## Task
Copy out the passage below about immigrating to Canada in full, word for word.

## Reading passage
Packing up and moving anywhere is a potentially daunting experience. While the goal is to settle and work in a new country, there are countless things to consider before and upon arriving in your new home. While some countries have a more straightforward immigration process than others, the burden of starting from scratch can weigh heavily on you. Though the decision and process to immigrate to Canada can be challenging, it can also be very rewarding.
Aside from figuring out where you’ll live and work, you must also deal with a new financial system. In this guide to getting settled in Canada, we’ll outline the basic steps to take if you want to immigrate to Canada. Whether you’re exploring a work permit or permanent residency (PR) in Canada, we aim to simplify important information. Hence, you better understand what’s expected of you and the process itself.
If You’re Here, Welcome to Canada!
If you’ve just immigrated to Canada, congratulations! Canada is the land of the free and is home to the friendliest citizens in the world. And you’re now on your way to becoming a Canadian citizen!
If you’re unsure of where to begin your financial journey in your new home country, don’t worry. This post briefly discusses work permits, permanent residency, setting up a Canadian bank account, getting a credit card, and mortgage incentives for new immigrants.

## Data excerpt
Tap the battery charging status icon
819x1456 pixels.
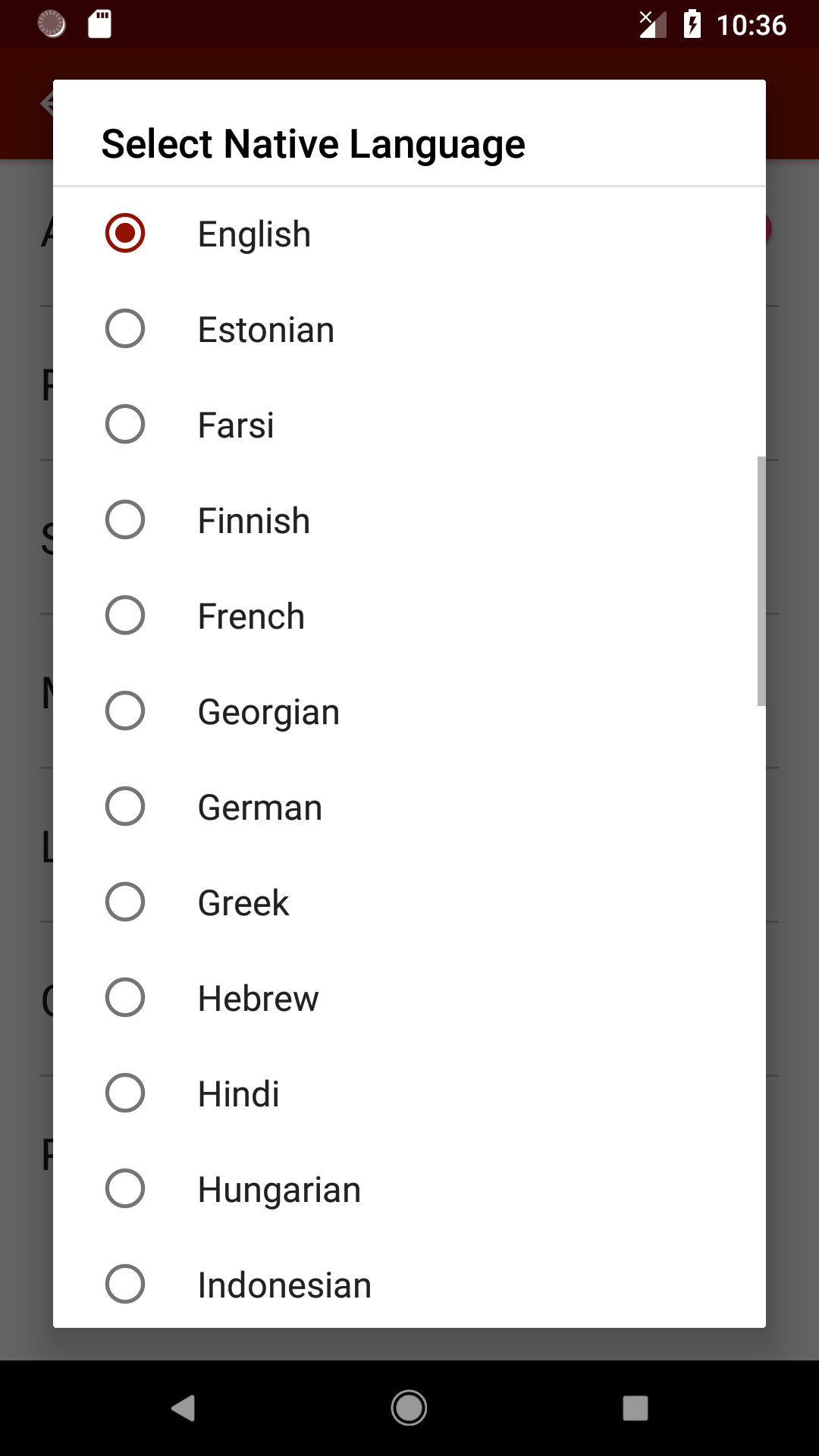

## Answer to the task
Packing up and moving anywhere is a potentially daunting experience. While the goal is to settle and work in a new country, there are countless things to consider before and upon arriving in your new home. While some countries have a more straightforward immigration process than others, the burden of starting from scratch can weigh heavily on you. Though the decision and process to immigrate to Canada can be challenging, it can also be very rewarding.
Aside from figuring out where you’ll live and work, you must also deal with a new financial system. In this guide to getting settled in Canada, we’ll outline the basic steps to take if you want to immigrate to Canada. Whether you’re exploring a work permit or permanent residency (PR) in Canada, we aim to simplify important information. Hence, you better understand what’s expected of you and the process itself.
If You’re Here, Welcome to Canada!
If you’ve just immigrated to Canada, congratulations! Canada is the land of the free and is home to the friendliest citizens in the world. And you’re now on your way to becoming a Canadian citizen!
If you’re unsure of where to begin your financial journey in your new home country, don’t worry. This post briefly discusses work permits, permanent residency, setting up a Canadian bank account, getting a credit card, and mortgage incentives for new immigrants.